There are few more singular voices in comedy than Larry David’s. His particular brand of cantankerousness, based largely on being ground down by minor inconveniences, has made him enormously successful and internationally beloved. And it turns out that voice was always there.
Back in 1984, David was hired as a writer on Saturday Night Live (which is where he met future collaborator Julia Louis-Dreyfus). He only lasted one season, and has famously talked about how he only ever managed to get one sketch on the air during that time. But the sketch, “Going Up,” is about as Larry David as it gets.
Performed by Billy Crystal, Ed Begley Jr., Harry Shearer, and Christopher Guest and (possibly due to its slot in the 12:50 graveyard of the show, when the audience is exhausted) receiving almost no laughter, it’s unmistakably the work of the man who would go on to create Seinfeld and Curb Your Enthusiasm.
It’s… not a great sketch! It’s very slow, goes nowhere, and doesn’t seem quite finished. But as a piece of history, and a snapshot of where the mind was that would go on to be one of comedy’s most dominant voices, it’s kind of fascinating.
The basic gist is this: an architect going over the design for a new building fiercely defends his decision to build a stool into the elevator as a place for the elevator operator to sit when there are no passengers. Which might sound familiar to anyone familiar with David’s work.
The chair idea lingered with David, later coming up in both Seinfeld and Curb. In the former, in the episode “The Maestro,” George (Jason Alexander, playing a character based on David) is struck by the plight of a security guard who has to stand all day and gives him a rocking chair. In Curb’s “Running With The Bulls,” he gets upset that his therapist (played by Bryan Cranston) has a nicer chair than him. He’s diagnosed as having “chair issues,” which might very well be the case.

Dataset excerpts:
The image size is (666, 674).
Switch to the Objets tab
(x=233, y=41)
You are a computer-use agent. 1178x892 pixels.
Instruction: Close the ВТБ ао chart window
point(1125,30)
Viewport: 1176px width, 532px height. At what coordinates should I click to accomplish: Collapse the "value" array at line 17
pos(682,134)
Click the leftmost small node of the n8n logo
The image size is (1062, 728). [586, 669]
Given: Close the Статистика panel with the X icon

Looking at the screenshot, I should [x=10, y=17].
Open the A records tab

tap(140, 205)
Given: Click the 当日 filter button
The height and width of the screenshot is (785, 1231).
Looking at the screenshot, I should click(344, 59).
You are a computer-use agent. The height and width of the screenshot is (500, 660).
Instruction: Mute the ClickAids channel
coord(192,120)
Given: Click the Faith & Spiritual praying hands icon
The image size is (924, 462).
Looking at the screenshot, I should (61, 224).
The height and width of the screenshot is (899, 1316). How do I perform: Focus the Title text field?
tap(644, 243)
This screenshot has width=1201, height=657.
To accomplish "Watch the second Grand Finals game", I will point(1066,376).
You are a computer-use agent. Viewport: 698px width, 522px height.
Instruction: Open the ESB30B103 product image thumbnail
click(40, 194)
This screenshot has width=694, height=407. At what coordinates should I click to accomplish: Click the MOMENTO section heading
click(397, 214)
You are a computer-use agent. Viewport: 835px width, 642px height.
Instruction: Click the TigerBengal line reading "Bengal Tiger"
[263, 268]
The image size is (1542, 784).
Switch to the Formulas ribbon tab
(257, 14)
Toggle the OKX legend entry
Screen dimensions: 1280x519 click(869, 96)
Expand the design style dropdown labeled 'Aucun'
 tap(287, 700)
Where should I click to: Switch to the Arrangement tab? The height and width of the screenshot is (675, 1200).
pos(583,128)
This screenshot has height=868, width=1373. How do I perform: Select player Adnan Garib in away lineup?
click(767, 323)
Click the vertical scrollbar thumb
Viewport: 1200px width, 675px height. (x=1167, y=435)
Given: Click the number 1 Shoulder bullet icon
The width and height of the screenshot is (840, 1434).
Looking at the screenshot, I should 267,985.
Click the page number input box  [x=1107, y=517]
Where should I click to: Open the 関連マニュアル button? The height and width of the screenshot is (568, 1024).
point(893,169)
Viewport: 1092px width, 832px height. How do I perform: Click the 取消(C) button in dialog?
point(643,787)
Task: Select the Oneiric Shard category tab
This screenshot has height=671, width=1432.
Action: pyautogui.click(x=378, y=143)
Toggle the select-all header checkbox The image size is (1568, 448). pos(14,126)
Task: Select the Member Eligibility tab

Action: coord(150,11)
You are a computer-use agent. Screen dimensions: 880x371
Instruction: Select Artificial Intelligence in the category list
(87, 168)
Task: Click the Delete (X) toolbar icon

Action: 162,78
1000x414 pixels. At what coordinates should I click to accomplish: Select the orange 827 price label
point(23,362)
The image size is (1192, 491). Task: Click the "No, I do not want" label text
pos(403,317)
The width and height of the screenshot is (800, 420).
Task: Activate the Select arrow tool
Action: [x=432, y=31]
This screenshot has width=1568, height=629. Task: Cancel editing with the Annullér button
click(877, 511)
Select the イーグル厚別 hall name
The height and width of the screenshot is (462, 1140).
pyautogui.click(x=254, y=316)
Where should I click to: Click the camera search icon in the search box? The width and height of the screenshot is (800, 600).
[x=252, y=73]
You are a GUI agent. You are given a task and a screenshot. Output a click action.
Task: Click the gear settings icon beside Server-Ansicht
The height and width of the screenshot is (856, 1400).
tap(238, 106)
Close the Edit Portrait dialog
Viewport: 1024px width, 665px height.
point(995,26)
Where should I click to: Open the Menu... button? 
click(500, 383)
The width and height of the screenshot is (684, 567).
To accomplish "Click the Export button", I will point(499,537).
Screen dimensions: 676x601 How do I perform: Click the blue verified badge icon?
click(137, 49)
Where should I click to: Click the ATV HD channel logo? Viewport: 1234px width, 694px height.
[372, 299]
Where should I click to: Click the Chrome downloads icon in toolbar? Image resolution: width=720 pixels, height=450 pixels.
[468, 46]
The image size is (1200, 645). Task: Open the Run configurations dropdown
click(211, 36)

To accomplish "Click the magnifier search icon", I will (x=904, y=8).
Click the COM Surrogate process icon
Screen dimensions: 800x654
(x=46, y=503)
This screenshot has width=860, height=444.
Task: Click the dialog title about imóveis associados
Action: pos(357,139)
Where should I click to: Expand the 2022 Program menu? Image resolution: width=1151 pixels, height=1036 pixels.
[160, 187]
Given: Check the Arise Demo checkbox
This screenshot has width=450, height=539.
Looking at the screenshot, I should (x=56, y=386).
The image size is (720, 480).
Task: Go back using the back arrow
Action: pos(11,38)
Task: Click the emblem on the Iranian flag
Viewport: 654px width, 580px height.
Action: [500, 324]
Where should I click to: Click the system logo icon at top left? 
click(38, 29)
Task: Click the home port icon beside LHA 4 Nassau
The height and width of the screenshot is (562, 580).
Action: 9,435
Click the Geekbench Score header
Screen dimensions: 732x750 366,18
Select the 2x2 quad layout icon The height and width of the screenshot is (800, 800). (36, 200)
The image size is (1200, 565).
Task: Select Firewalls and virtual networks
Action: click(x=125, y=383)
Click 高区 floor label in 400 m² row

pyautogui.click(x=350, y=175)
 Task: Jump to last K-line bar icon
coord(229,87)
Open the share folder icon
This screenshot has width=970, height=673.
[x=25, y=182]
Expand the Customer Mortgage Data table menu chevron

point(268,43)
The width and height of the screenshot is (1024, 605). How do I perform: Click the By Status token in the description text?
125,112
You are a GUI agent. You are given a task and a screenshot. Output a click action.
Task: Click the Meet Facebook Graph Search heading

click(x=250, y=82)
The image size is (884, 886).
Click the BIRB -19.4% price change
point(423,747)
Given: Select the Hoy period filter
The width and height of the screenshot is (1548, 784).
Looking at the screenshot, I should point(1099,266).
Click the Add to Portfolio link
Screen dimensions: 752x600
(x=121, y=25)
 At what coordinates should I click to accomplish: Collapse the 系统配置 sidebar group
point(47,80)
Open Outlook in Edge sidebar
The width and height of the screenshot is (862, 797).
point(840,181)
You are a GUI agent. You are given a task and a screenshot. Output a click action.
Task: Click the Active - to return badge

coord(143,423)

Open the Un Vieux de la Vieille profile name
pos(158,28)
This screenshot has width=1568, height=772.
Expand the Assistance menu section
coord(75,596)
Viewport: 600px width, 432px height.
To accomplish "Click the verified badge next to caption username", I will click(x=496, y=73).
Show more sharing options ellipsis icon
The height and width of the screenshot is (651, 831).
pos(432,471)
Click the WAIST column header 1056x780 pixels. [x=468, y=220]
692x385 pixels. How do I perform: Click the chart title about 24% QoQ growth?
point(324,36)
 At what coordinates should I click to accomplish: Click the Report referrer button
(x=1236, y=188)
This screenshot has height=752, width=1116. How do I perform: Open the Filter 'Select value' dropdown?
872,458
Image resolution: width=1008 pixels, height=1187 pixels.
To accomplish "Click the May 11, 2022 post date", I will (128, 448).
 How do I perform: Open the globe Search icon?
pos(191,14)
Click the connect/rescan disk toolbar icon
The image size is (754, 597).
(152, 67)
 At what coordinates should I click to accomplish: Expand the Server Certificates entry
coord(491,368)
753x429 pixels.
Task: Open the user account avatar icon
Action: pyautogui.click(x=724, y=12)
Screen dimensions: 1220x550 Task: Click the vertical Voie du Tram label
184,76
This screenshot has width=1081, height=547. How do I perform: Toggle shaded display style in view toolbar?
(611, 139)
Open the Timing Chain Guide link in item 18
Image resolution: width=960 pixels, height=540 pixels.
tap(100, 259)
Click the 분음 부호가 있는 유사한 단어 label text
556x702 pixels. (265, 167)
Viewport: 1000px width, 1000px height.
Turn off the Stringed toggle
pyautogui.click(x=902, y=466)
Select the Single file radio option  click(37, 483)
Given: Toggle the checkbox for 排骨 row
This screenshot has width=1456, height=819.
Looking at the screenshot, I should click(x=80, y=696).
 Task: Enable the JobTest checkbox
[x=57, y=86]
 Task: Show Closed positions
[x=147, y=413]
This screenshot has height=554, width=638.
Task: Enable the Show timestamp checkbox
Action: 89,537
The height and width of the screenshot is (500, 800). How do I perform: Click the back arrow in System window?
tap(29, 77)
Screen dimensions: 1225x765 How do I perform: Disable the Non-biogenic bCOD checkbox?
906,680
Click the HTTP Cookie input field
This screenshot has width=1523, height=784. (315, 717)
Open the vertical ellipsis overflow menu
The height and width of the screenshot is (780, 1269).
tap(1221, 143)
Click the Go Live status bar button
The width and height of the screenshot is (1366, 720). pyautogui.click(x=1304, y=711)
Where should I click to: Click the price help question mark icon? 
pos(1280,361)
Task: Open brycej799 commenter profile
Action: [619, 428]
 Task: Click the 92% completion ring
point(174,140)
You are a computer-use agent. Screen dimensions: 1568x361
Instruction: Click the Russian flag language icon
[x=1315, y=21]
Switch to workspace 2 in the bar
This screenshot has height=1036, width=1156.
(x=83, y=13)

- **Problems to solve**:
a) In the article on Larry David, what was the title of the one sketch he got on the air during his season at Saturday Night Live?
b) Continue the article on Larry David from its last sentence.
These lines were taken from a separate source.

- **Exercise responses**:
a) "Going Up."

b)
The fact that this was David’s only sketch that made it to air led to another key moment in the making of the Larry David we all know: he famously quit SNL, livid that so little of his material made it onto the show.
“I walked up to the producer and said ‘That’s it! I’m done! I’ve had it! Take your show and shove it!,’” he told David Letterman years later. Upon realizing the financial implications of joblessness, he took the advice of his neighbor (Kenny Kramer, the inspiration for Michael Richards’ Seinfeld character) and turned up the following Monday acting like nothing had happened. This incident later became sitcom gold in the Seinfeld episode “The Revenge.”
It’s odd that the most noteworthy element of David’s SNL career is its lack of success, but it all worked out pretty (pretty) well in the end. This underwhelming elevator-stool sketch was just one step on the road to becoming the world’s favorite misanthrope.